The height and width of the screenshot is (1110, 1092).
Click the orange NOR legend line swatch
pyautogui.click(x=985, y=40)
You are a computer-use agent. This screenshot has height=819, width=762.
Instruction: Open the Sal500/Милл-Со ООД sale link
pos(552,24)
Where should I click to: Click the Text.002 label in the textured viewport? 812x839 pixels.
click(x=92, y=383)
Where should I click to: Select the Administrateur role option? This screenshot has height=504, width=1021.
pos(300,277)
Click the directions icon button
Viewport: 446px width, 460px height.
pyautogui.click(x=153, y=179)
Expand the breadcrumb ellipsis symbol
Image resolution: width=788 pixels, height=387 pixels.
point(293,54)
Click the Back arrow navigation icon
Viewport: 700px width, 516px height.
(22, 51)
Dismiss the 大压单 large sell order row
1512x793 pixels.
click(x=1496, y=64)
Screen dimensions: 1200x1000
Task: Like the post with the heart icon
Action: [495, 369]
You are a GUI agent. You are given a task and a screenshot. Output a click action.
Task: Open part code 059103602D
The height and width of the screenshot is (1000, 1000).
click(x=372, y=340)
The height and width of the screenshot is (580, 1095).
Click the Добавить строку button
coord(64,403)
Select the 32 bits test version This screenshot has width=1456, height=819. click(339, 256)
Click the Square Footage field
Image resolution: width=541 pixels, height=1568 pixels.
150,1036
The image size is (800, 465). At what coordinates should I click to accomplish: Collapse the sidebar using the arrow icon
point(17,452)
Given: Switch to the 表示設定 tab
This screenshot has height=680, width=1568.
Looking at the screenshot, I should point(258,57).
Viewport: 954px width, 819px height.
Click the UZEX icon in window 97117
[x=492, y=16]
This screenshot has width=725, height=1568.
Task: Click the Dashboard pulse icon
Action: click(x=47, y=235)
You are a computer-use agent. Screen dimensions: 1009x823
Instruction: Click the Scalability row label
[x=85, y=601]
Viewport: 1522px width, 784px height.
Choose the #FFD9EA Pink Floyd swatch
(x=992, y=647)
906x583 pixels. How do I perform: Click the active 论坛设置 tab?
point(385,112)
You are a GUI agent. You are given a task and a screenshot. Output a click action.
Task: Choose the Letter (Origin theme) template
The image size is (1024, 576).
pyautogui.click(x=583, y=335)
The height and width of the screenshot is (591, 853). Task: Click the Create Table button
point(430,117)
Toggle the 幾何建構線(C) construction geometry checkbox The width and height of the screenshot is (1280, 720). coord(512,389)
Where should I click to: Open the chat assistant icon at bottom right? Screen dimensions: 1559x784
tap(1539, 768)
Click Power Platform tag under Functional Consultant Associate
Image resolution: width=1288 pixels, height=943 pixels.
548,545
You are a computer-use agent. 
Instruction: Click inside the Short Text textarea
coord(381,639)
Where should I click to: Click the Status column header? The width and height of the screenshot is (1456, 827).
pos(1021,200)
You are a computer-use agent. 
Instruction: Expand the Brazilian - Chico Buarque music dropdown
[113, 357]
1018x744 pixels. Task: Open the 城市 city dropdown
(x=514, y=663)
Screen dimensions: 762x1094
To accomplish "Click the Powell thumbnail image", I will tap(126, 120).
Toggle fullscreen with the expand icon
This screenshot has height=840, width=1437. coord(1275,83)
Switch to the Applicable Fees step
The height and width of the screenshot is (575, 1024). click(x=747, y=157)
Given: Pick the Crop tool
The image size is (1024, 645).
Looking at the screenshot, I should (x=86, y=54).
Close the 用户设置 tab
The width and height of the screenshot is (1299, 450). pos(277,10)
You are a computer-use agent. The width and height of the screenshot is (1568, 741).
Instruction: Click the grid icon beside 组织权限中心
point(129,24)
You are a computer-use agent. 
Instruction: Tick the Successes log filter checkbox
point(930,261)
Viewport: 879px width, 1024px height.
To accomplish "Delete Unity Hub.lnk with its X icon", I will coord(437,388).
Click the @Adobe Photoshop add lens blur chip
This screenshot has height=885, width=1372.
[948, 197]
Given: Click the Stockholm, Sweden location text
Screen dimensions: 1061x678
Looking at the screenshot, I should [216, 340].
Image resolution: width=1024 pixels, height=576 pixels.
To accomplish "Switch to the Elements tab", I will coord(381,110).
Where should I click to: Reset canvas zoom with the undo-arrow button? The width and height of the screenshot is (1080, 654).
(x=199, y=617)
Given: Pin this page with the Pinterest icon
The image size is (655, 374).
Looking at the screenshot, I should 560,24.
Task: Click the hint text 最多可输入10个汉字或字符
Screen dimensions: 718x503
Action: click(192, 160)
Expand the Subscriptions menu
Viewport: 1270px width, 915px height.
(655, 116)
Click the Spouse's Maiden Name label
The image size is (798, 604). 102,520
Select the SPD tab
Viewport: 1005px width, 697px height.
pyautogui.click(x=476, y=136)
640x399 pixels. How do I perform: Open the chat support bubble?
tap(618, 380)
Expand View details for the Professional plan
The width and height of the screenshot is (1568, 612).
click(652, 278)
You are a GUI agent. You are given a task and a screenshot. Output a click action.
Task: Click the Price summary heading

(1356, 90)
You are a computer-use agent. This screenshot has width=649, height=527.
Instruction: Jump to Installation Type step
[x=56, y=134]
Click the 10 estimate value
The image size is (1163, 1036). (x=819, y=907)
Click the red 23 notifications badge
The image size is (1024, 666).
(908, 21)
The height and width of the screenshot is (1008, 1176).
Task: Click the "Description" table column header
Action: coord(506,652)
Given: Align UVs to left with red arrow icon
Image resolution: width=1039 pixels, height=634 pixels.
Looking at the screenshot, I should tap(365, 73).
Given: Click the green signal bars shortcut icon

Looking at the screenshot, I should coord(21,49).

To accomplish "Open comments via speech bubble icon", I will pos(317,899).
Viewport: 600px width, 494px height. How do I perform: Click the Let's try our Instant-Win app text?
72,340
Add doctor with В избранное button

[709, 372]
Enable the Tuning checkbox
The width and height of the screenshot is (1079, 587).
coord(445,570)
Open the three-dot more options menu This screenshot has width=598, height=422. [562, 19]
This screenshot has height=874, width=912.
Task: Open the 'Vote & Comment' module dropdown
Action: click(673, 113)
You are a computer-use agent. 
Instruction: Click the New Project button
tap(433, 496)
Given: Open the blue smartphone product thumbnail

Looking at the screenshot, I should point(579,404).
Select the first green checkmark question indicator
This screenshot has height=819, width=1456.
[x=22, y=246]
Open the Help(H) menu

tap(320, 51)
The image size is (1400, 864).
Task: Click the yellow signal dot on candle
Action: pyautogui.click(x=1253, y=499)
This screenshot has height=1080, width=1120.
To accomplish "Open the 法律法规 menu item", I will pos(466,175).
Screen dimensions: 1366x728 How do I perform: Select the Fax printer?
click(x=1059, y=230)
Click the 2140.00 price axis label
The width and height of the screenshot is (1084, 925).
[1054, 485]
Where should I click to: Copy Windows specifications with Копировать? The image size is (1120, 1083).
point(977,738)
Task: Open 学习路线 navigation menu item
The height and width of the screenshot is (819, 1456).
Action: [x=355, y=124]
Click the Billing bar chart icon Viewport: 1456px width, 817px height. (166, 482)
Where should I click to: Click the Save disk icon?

-=-=-=-=-

* **EXERCISE PROMPT**: Copy all of the data above word for word, line by line, with no changes.

* **EXPECTED ANSWER**:
The height and width of the screenshot is (1110, 1092).
Click the orange NOR legend line swatch
pyautogui.click(x=985, y=40)
You are a computer-use agent. This screenshot has height=819, width=762.
Instruction: Open the Sal500/Милл-Со ООД sale link
pos(552,24)
Where should I click to: Click the Text.002 label in the textured viewport? 812x839 pixels.
click(x=92, y=383)
Where should I click to: Select the Administrateur role option? This screenshot has height=504, width=1021.
pos(300,277)
Click the directions icon button
Viewport: 446px width, 460px height.
pyautogui.click(x=153, y=179)
Expand the breadcrumb ellipsis symbol
Image resolution: width=788 pixels, height=387 pixels.
point(293,54)
Click the Back arrow navigation icon
Viewport: 700px width, 516px height.
(22, 51)
Dismiss the 大压单 large sell order row
1512x793 pixels.
click(x=1496, y=64)
Screen dimensions: 1200x1000
Task: Like the post with the heart icon
Action: [495, 369]
You are a GUI agent. You are given a task and a screenshot. Output a click action.
Task: Open part code 059103602D
The height and width of the screenshot is (1000, 1000).
click(x=372, y=340)
The height and width of the screenshot is (580, 1095).
Click the Добавить строку button
coord(64,403)
Select the 32 bits test version This screenshot has width=1456, height=819. click(339, 256)
Click the Square Footage field
Image resolution: width=541 pixels, height=1568 pixels.
150,1036
The image size is (800, 465). At what coordinates should I click to accomplish: Collapse the sidebar using the arrow icon
point(17,452)
Given: Switch to the 表示設定 tab
This screenshot has height=680, width=1568.
Looking at the screenshot, I should point(258,57).
Viewport: 954px width, 819px height.
Click the UZEX icon in window 97117
[x=492, y=16]
This screenshot has width=725, height=1568.
Task: Click the Dashboard pulse icon
Action: click(x=47, y=235)
You are a computer-use agent. Screen dimensions: 1009x823
Instruction: Click the Scalability row label
[x=85, y=601]
Viewport: 1522px width, 784px height.
Choose the #FFD9EA Pink Floyd swatch
(x=992, y=647)
906x583 pixels. How do I perform: Click the active 论坛设置 tab?
point(385,112)
You are a GUI agent. You are given a task and a screenshot. Output a click action.
Task: Choose the Letter (Origin theme) template
The image size is (1024, 576).
pyautogui.click(x=583, y=335)
The height and width of the screenshot is (591, 853). Task: Click the Create Table button
point(430,117)
Toggle the 幾何建構線(C) construction geometry checkbox The width and height of the screenshot is (1280, 720). coord(512,389)
Where should I click to: Open the chat assistant icon at bottom right? Screen dimensions: 1559x784
tap(1539, 768)
Click Power Platform tag under Functional Consultant Associate
Image resolution: width=1288 pixels, height=943 pixels.
548,545
You are a computer-use agent. 
Instruction: Click inside the Short Text textarea
coord(381,639)
Where should I click to: Click the Status column header? The width and height of the screenshot is (1456, 827).
pos(1021,200)
You are a computer-use agent. 
Instruction: Expand the Brazilian - Chico Buarque music dropdown
[113, 357]
1018x744 pixels. Task: Open the 城市 city dropdown
(x=514, y=663)
Screen dimensions: 762x1094
To accomplish "Click the Powell thumbnail image", I will tap(126, 120).
Toggle fullscreen with the expand icon
This screenshot has height=840, width=1437. coord(1275,83)
Switch to the Applicable Fees step
The height and width of the screenshot is (575, 1024). click(x=747, y=157)
Given: Pick the Crop tool
The image size is (1024, 645).
Looking at the screenshot, I should (x=86, y=54).
Close the 用户设置 tab
The width and height of the screenshot is (1299, 450). pos(277,10)
You are a computer-use agent. The width and height of the screenshot is (1568, 741).
Instruction: Click the grid icon beside 组织权限中心
point(129,24)
You are a computer-use agent. 
Instruction: Tick the Successes log filter checkbox
point(930,261)
Viewport: 879px width, 1024px height.
To accomplish "Delete Unity Hub.lnk with its X icon", I will coord(437,388).
Click the @Adobe Photoshop add lens blur chip
This screenshot has height=885, width=1372.
[948, 197]
Given: Click the Stockholm, Sweden location text
Screen dimensions: 1061x678
Looking at the screenshot, I should [216, 340].
Image resolution: width=1024 pixels, height=576 pixels.
To accomplish "Switch to the Elements tab", I will coord(381,110).
Where should I click to: Reset canvas zoom with the undo-arrow button? The width and height of the screenshot is (1080, 654).
(x=199, y=617)
Given: Pin this page with the Pinterest icon
The image size is (655, 374).
Looking at the screenshot, I should 560,24.
Task: Click the hint text 最多可输入10个汉字或字符
Screen dimensions: 718x503
Action: click(192, 160)
Expand the Subscriptions menu
Viewport: 1270px width, 915px height.
(655, 116)
Click the Spouse's Maiden Name label
The image size is (798, 604). 102,520
Select the SPD tab
Viewport: 1005px width, 697px height.
pyautogui.click(x=476, y=136)
640x399 pixels. How do I perform: Open the chat support bubble?
tap(618, 380)
Expand View details for the Professional plan
The width and height of the screenshot is (1568, 612).
click(652, 278)
You are a GUI agent. You are given a task and a screenshot. Output a click action.
Task: Click the Price summary heading

(1356, 90)
You are a computer-use agent. This screenshot has width=649, height=527.
Instruction: Jump to Installation Type step
[x=56, y=134]
Click the 10 estimate value
The image size is (1163, 1036). (x=819, y=907)
Click the red 23 notifications badge
The image size is (1024, 666).
(908, 21)
The height and width of the screenshot is (1008, 1176).
Task: Click the "Description" table column header
Action: coord(506,652)
Given: Align UVs to left with red arrow icon
Image resolution: width=1039 pixels, height=634 pixels.
Looking at the screenshot, I should tap(365, 73).
Given: Click the green signal bars shortcut icon

Looking at the screenshot, I should coord(21,49).

To accomplish "Open comments via speech bubble icon", I will pos(317,899).
Viewport: 600px width, 494px height. How do I perform: Click the Let's try our Instant-Win app text?
72,340
Add doctor with В избранное button

[709, 372]
Enable the Tuning checkbox
The width and height of the screenshot is (1079, 587).
coord(445,570)
Open the three-dot more options menu This screenshot has width=598, height=422. [562, 19]
This screenshot has height=874, width=912.
Task: Open the 'Vote & Comment' module dropdown
Action: click(673, 113)
You are a computer-use agent. 
Instruction: Click the New Project button
tap(433, 496)
Given: Open the blue smartphone product thumbnail

Looking at the screenshot, I should point(579,404).
Select the first green checkmark question indicator
This screenshot has height=819, width=1456.
[x=22, y=246]
Open the Help(H) menu

tap(320, 51)
The image size is (1400, 864).
Task: Click the yellow signal dot on candle
Action: pyautogui.click(x=1253, y=499)
This screenshot has height=1080, width=1120.
To accomplish "Open the 法律法规 menu item", I will pos(466,175).
Screen dimensions: 1366x728 How do I perform: Select the Fax printer?
click(x=1059, y=230)
Click the 2140.00 price axis label
The width and height of the screenshot is (1084, 925).
[1054, 485]
Where should I click to: Copy Windows specifications with Копировать? The image size is (1120, 1083).
point(977,738)
Task: Open 学习路线 navigation menu item
The height and width of the screenshot is (819, 1456).
Action: [x=355, y=124]
Click the Billing bar chart icon Viewport: 1456px width, 817px height. (166, 482)
Where should I click to: Click the Save disk icon?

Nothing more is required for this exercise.